Introducing the first enterprise-ready feature store for machine learning. Built by the creators of Uber Michelangelo, Tecton provides the first enterprise-ready feature store that manages the complete lifecycle of features — from engineering new features to serving them online for real-time predictions.
• Combine Batch, Streaming, and Real-Time Data. Use all your enterprise data to build high-quality features. Combine batch data (e.g. Amazon S3, Amazon Redshift, Snowflake), streaming data (e.g. Apache Kafka, Amazon Kinesis), and real-time data. Real-time data is passed to Tecton at the time of the feature request, and Tecton executes on-demand transformation to generate real-time values.
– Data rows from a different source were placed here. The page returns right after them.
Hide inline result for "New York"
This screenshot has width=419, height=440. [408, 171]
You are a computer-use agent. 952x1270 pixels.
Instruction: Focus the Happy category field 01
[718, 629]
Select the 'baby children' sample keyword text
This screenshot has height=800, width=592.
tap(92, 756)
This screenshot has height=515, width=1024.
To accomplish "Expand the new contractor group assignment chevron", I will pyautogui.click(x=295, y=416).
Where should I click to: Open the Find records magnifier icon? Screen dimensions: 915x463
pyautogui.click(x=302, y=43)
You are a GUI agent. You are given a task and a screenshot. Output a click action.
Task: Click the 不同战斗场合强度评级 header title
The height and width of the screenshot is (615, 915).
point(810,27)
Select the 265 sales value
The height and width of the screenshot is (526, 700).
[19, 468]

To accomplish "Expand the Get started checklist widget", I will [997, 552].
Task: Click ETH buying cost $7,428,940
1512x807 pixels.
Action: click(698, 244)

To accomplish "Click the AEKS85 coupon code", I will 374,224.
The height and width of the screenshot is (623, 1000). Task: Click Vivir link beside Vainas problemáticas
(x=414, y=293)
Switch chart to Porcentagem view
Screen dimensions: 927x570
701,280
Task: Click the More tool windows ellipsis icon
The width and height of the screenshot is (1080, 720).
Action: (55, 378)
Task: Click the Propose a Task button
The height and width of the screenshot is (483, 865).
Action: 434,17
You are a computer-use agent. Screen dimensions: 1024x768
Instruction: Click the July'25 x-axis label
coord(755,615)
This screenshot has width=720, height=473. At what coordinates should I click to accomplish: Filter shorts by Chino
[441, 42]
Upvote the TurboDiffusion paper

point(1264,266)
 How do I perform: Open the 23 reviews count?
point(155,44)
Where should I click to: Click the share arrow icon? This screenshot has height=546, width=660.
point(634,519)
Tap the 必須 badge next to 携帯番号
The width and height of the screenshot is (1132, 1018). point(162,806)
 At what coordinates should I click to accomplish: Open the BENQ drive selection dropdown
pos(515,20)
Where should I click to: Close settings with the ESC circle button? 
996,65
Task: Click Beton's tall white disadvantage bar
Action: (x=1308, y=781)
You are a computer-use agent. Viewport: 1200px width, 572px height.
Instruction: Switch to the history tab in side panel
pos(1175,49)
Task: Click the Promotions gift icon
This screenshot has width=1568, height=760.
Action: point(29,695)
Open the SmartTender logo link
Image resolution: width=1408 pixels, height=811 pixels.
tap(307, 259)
• Manage features as code. Define features in Python files that contain the transformation logic and metadata needed to compute features on an ongoing basis. Version-control your features (e.g. in Git) and integrate them with your existing Code Review and CI/CD processes.
• Develop with familiar data science tools. Build features using familiar programming languages and libraries including Python, SQL and PySpark. Use Tecton’s Python SDK in your preferred notebook environment to create training datasets.
• Generate accurate training data. Create accurate training datasets with just a few lines of code. Use row-level time travel to deliver the right values at the right time, for each individual row.
• Plan feature changes with confidence. “Am I about to modify a feature used in production? How much will this feature cost to process? Is this new feature a duplicate?” Before applying your changes, Tecton generates a plan that allows you to answer these questions. Test changes in private workspaces before deploying them to your production environment, and integrate seamlessly with your existing CI/CD pipeline.
• Automate feature transformations. Tecton orchestrates data pipelines to generate backfills and continuously compute fresh feature values. Alternatively, ingest feature data from pipelines managed outside of Tecton.
• Ensure data consistency. Provide a single source of truth for feature data across your organization. Tecton stores historical data in offline storage, and fresh data in online storage for low-latency retrieval. Ensure data consistency over time and eliminate training / serving skew. Reproduce historical data sets with row-level time travel to deliver the right values at the right time, for each individual row.
• Serve features online. Retrieve feature values from Tecton’s REST/gRPC API to power real-time predictions in production.
• Monitor data quality and operational metrics. Monitor features at every step of their lifecycle. Validate ingested data and detect data drift. Monitor operational metrics including serving latencies, serving volumes, and storage consumption.
• Search and discover features. Build a unified catalog of features across your organization. Enable teams to search and discover existing features to enable re-use across teams and models. Track detailed information on each feature including data lineage, feature health, and feature value distribution to increase confidence in existing features
• Enterprise-grade security. Tecton is deployed in your VPC, so your data never leaves your cloud account. Control access to individual features and data with Role-Based Access Control and ACLs. Integrate with AWS IAM, Okta, or any solution that supports SAML or Oauth.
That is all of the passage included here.